Work task →
Please return all lines in the listing holding the word "will".

Raw data →
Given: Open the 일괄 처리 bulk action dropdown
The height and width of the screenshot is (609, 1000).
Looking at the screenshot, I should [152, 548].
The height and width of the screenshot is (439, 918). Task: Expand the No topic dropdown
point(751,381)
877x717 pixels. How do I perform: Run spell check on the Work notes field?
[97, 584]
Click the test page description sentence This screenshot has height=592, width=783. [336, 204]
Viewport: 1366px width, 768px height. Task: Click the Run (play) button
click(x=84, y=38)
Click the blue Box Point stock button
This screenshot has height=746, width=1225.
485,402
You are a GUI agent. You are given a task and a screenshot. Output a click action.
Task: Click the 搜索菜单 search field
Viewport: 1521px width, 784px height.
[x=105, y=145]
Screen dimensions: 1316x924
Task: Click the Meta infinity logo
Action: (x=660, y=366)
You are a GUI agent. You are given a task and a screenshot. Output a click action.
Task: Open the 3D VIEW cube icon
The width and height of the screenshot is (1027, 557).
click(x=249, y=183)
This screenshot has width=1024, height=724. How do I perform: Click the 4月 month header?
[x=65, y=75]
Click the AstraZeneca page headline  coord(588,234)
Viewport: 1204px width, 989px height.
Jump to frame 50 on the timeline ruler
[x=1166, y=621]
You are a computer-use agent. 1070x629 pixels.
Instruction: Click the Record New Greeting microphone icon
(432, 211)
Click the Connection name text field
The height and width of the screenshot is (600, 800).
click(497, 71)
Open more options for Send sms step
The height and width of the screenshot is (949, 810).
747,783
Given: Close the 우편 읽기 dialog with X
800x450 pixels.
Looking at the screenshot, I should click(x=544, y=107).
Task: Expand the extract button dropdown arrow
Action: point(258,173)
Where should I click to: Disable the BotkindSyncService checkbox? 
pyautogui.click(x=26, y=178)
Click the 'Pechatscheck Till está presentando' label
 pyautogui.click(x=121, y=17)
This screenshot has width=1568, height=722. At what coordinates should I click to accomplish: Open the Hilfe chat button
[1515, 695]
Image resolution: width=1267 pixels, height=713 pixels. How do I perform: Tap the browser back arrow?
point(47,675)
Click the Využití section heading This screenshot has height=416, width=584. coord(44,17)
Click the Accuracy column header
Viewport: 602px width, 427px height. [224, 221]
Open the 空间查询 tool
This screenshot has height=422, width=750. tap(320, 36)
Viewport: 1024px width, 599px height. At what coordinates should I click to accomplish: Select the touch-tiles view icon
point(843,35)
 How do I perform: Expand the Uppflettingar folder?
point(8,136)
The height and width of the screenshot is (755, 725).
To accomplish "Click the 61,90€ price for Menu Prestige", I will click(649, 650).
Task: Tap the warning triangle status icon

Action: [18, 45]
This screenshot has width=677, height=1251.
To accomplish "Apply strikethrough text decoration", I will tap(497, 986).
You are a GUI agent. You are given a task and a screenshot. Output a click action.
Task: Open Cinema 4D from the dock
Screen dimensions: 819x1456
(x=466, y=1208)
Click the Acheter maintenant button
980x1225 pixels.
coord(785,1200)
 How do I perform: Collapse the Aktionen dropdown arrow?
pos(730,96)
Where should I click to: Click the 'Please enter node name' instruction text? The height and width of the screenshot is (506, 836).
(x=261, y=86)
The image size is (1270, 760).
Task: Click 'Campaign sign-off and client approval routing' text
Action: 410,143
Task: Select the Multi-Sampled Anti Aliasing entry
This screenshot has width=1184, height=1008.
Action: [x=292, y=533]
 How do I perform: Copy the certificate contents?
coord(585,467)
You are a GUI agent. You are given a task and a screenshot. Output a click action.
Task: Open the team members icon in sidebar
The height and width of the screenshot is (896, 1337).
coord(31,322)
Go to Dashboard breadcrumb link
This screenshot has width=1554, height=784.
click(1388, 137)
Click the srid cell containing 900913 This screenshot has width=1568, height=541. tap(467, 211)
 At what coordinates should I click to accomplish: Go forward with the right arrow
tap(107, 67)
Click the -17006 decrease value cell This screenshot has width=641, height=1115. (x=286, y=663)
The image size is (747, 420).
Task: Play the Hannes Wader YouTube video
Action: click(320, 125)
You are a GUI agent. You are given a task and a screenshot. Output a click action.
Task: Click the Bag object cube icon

Answer section →
To accomplish "Click the 61,90€ price for Menu Prestige", I will click(649, 650).
To accomplish "Apply strikethrough text decoration", I will tap(497, 986).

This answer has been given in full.